El primer ministro de Australia, Anthony Albanese, confirmó este jueves que 34 ciudadanos australianos permanecen desaparecidos tras las inundaciones repentinas registradas en la frontera entre Nepal y el Tíbet, en China. El desastre ha dejado al menos 160 personas fallecidas y cientos más continúan sin contacto, mientras los equipos de rescate enfrentan dificultades para acceder a las zonas afectadas.
Albanese expresó su preocupación por las familias de los desaparecidos y explicó que las dificultades para obtener información desde Nepal complican el seguimiento de la situación. El mandatario señaló que las limitaciones de recursos del país asiático dificultan la recopilación y transmisión de información sobre las personas afectadas.
La ministra australiana de Exteriores, Penny Wong, informó que las autoridades trabajan con carácter urgente para determinar el estado de los ciudadanos australianos que se encontraban en las áreas golpeadas por las inundaciones. El último balance disponible indica que 157 personas murieron en Nepal y otras tres en el lado chino de la frontera.
Las autoridades nepalíes también reportaron 384 turistas sin contacto, incluidos 291 extranjeros, mientras China informó de 265 personas desaparecidas en el condado tibetano de Gyirong. La riada afectó especialmente al distrito de Rasuwa, donde las localidades de Timure, Rasuwagadhi y Syabrubesi fueron golpeadas por la crecida, cerca de uno de los principales pasos terrestres hacia el Tíbet. Al menos 80 puentes y unos 40 kilómetros de carreteras sufrieron daños.

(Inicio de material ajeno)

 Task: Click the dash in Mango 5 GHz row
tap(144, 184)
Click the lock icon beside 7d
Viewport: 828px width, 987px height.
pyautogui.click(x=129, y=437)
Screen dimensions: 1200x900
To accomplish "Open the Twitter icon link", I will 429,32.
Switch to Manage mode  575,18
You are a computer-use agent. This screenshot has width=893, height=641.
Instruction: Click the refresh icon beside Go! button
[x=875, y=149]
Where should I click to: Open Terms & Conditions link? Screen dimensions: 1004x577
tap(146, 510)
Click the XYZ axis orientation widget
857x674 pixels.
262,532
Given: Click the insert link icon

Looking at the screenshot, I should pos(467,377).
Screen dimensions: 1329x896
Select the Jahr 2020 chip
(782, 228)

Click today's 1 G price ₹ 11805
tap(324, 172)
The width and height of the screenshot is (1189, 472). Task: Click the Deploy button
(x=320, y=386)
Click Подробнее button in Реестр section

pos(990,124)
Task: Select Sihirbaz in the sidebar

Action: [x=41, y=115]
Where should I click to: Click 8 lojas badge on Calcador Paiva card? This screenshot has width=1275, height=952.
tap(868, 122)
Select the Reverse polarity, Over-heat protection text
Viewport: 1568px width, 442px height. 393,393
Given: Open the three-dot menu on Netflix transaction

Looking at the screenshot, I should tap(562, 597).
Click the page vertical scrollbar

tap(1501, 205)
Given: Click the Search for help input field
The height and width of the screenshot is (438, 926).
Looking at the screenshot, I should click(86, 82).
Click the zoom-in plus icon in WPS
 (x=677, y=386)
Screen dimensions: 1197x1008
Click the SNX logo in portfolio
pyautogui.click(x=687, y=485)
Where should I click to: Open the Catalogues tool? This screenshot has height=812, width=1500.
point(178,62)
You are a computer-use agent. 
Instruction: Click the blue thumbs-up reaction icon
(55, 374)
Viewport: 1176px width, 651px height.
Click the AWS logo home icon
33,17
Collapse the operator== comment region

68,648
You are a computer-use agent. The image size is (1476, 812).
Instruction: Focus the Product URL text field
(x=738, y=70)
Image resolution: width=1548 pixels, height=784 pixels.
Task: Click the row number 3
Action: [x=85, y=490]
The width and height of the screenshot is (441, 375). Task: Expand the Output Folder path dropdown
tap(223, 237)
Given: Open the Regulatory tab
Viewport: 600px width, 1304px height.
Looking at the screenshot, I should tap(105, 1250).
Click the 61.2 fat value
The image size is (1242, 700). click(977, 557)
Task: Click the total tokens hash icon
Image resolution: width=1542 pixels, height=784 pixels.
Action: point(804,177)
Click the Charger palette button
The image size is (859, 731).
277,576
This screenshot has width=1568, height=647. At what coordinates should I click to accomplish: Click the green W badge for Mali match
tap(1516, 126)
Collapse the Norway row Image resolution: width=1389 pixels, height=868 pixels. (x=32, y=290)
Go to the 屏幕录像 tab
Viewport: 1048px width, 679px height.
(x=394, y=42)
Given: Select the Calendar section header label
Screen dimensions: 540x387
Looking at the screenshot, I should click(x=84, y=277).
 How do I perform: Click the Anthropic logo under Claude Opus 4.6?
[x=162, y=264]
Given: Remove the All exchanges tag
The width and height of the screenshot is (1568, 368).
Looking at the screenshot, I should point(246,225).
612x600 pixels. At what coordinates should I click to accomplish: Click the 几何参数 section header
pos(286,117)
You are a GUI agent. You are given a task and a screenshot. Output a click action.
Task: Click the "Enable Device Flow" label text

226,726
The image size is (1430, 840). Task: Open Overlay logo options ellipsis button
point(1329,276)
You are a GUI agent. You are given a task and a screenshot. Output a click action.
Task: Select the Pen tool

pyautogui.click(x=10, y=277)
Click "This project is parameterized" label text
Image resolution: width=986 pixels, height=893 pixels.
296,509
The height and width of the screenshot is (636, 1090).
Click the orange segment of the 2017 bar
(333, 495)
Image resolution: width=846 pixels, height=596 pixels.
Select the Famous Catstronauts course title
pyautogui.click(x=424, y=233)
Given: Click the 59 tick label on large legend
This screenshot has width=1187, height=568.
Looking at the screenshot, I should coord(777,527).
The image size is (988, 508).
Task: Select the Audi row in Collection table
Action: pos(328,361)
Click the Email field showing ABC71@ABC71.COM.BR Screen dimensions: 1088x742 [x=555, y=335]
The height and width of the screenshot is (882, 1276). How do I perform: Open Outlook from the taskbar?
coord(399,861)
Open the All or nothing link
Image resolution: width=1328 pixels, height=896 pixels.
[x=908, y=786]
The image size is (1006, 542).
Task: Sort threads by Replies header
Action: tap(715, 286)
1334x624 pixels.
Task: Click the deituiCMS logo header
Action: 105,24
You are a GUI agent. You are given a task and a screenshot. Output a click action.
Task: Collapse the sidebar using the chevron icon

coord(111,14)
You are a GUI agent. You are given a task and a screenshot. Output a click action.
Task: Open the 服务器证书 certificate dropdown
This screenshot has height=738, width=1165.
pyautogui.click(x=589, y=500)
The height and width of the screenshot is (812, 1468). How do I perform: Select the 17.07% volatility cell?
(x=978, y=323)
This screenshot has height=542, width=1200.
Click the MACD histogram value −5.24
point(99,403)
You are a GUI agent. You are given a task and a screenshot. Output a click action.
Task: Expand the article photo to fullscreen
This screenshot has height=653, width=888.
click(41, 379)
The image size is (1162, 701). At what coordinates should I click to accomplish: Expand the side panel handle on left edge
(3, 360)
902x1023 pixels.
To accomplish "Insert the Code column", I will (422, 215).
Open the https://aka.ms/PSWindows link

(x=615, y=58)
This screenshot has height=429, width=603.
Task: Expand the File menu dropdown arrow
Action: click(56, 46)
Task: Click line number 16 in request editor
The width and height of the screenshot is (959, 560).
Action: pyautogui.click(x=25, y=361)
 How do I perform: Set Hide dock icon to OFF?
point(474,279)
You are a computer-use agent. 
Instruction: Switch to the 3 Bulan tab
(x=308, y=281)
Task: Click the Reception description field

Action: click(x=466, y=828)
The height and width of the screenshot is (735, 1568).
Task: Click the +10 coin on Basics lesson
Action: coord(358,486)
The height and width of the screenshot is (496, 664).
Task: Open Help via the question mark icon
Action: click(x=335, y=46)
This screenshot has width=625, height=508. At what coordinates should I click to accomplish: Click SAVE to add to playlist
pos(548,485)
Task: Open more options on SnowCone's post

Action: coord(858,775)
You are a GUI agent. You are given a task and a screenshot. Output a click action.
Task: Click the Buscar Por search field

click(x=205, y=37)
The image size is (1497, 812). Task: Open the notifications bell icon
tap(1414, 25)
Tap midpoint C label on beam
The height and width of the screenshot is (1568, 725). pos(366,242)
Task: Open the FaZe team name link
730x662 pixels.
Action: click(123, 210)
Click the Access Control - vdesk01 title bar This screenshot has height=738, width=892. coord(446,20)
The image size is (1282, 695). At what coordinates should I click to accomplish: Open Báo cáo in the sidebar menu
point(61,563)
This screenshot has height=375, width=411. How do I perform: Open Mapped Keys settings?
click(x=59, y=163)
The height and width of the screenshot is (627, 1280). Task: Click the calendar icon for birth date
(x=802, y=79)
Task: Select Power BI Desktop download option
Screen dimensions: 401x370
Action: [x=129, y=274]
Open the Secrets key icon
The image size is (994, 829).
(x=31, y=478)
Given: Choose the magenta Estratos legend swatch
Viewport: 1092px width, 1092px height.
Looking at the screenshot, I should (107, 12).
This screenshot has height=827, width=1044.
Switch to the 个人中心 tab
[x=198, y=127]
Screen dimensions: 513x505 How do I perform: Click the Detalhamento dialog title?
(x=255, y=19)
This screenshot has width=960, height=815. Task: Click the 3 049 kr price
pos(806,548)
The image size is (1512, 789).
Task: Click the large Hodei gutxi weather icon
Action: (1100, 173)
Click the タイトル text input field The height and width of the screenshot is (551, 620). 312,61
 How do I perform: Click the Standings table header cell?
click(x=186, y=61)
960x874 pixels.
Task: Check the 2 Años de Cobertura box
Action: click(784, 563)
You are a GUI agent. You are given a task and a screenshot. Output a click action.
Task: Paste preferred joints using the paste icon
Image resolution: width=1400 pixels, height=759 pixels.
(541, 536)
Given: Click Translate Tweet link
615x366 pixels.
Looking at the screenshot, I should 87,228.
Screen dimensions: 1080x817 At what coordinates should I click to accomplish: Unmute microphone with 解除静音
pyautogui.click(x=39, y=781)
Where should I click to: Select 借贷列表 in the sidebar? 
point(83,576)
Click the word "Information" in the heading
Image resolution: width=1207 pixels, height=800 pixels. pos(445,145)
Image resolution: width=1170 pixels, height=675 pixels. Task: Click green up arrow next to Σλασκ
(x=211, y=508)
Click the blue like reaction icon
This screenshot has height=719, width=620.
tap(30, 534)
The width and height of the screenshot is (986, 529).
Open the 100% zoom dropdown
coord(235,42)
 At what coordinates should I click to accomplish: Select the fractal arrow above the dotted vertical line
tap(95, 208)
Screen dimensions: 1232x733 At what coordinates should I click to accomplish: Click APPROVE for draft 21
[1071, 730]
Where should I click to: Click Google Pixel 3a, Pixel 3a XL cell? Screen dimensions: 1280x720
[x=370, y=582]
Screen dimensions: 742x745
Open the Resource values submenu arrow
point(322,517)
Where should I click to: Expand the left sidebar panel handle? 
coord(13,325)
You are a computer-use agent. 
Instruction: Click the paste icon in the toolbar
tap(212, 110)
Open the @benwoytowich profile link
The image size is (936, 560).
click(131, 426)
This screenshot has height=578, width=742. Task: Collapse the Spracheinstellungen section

El ministro de Exteriores de Nepal, Shishir Khanal, indicó que los primeros indicios apuntan a que un terremoto registrado durante la mañana habría provocado un gran deslizamiento de tierra que bloqueó temporalmente el cauce de un río en territorio tibetano. La acumulación de agua habría desencadenado posteriormente la crecida. El Gobierno nepalí declaró las áreas afectadas como zona de desastre durante tres meses y ordenó movilizar helicópteros militares y privados para las labores de búsqueda y rescate, además de disponer atención médica gratuita para los heridos y acelerar la recuperación de carreteras, electricidad y telecomunicaciones.